-- Opening Marker --

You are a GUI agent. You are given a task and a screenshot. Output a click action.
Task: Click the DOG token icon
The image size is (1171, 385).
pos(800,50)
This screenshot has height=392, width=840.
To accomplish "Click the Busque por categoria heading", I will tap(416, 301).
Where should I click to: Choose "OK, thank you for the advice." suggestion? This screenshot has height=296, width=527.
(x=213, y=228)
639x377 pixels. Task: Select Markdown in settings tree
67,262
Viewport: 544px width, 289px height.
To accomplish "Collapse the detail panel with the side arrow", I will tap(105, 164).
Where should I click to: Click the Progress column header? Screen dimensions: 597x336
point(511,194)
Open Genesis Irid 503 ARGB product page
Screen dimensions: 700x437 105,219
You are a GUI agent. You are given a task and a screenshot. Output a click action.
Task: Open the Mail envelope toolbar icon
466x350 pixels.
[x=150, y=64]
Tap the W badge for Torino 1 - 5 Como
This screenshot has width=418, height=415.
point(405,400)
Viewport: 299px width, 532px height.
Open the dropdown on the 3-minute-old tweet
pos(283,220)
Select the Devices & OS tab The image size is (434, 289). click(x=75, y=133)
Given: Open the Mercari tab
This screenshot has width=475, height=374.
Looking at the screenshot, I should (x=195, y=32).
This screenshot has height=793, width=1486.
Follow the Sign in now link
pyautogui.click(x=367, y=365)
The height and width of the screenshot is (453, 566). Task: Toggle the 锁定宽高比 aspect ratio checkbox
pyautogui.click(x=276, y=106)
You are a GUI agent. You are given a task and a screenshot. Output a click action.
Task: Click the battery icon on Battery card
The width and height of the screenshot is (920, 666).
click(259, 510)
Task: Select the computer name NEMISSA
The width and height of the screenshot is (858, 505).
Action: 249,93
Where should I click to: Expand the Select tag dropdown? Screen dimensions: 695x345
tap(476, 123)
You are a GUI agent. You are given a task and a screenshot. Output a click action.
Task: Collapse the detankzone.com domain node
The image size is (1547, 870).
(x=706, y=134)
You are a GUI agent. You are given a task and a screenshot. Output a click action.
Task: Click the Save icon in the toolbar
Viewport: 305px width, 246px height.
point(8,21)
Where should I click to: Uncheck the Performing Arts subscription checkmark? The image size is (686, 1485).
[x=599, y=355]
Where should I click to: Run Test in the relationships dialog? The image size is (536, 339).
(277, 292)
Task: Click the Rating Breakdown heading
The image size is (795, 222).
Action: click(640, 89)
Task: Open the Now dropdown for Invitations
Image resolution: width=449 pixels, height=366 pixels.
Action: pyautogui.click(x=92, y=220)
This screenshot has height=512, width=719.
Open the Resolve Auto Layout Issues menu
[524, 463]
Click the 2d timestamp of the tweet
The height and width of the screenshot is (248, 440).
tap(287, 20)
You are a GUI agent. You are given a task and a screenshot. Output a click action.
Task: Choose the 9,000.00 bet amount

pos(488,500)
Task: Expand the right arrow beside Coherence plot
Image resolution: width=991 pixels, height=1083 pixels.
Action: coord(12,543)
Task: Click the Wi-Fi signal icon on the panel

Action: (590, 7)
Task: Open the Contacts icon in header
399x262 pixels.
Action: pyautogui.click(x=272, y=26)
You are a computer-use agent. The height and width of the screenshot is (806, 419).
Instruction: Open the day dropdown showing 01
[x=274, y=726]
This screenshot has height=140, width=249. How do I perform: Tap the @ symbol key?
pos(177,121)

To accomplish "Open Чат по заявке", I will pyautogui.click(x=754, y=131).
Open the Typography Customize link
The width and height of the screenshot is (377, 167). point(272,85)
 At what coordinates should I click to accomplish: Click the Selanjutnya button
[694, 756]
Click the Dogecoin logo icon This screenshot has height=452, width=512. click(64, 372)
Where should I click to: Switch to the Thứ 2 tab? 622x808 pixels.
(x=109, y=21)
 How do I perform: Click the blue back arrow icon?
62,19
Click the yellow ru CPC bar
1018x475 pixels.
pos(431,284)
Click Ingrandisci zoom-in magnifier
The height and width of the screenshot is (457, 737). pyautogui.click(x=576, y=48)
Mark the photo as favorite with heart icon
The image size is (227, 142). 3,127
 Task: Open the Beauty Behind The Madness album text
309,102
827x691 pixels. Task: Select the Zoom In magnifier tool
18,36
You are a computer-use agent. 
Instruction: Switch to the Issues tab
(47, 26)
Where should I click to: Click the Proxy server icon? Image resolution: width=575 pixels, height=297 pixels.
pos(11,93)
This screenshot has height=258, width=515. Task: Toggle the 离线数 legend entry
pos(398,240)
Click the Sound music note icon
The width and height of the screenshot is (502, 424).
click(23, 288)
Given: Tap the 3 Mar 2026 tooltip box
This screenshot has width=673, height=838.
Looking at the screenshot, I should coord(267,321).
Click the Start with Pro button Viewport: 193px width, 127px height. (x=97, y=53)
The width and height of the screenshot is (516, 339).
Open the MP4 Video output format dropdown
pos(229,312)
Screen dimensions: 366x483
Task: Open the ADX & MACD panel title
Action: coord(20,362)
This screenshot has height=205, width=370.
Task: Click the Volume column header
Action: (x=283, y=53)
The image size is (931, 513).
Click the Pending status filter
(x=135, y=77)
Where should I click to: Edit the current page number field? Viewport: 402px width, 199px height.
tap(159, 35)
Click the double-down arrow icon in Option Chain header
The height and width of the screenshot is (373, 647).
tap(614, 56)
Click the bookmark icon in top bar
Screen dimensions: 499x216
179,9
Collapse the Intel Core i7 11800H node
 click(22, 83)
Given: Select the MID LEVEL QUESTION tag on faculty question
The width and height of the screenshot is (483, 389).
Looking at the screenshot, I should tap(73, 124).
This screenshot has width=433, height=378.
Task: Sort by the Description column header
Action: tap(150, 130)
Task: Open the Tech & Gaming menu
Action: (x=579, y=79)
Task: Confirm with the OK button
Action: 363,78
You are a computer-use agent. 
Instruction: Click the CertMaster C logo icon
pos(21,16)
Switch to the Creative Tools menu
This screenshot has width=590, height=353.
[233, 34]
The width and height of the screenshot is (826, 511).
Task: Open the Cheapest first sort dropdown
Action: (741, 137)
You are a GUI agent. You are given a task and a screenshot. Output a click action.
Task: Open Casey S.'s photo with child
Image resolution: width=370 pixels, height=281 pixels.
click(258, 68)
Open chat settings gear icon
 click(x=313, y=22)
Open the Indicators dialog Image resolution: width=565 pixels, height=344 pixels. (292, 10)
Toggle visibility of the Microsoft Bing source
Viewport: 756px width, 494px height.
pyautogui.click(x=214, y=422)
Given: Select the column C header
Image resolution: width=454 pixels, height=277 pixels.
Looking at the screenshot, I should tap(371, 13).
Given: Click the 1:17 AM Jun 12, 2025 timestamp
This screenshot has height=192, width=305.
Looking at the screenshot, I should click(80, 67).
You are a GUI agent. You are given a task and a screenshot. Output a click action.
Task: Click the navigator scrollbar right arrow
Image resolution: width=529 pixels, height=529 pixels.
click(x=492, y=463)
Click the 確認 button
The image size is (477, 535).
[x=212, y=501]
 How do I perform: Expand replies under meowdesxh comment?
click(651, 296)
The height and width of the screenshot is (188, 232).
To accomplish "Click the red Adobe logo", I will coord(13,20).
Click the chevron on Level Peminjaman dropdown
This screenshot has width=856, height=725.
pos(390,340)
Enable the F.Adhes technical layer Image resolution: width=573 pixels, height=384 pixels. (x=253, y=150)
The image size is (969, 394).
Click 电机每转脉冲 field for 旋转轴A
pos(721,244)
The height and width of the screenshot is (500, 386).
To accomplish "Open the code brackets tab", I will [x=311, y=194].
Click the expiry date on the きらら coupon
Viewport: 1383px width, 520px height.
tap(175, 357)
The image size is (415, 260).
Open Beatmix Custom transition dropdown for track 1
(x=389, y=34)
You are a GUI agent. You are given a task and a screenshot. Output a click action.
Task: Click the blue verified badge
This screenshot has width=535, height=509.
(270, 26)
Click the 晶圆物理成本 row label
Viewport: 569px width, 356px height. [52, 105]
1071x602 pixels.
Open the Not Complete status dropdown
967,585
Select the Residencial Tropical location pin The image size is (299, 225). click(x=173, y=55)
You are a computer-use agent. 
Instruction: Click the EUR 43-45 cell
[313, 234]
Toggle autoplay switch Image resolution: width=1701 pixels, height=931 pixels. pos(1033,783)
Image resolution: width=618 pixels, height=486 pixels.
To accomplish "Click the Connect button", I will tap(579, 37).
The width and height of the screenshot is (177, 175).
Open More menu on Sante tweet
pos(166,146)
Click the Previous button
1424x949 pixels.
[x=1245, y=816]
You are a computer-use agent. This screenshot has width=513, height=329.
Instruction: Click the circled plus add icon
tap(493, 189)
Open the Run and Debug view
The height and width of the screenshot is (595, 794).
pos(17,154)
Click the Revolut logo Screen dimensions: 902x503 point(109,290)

-- Closing Marker --

_Problem:_ The response must hold only the lines above from the line with "The height and width of the screenshot is (188, 232)." through the line with "The height and width of the screenshot is (500, 386).", each copied exactly, both ends kept.

_Solution for this task:_
The height and width of the screenshot is (188, 232).
To accomplish "Click the red Adobe logo", I will coord(13,20).
Click the chevron on Level Peminjaman dropdown
This screenshot has width=856, height=725.
pos(390,340)
Enable the F.Adhes technical layer Image resolution: width=573 pixels, height=384 pixels. (x=253, y=150)
The image size is (969, 394).
Click 电机每转脉冲 field for 旋转轴A
pos(721,244)
The height and width of the screenshot is (500, 386).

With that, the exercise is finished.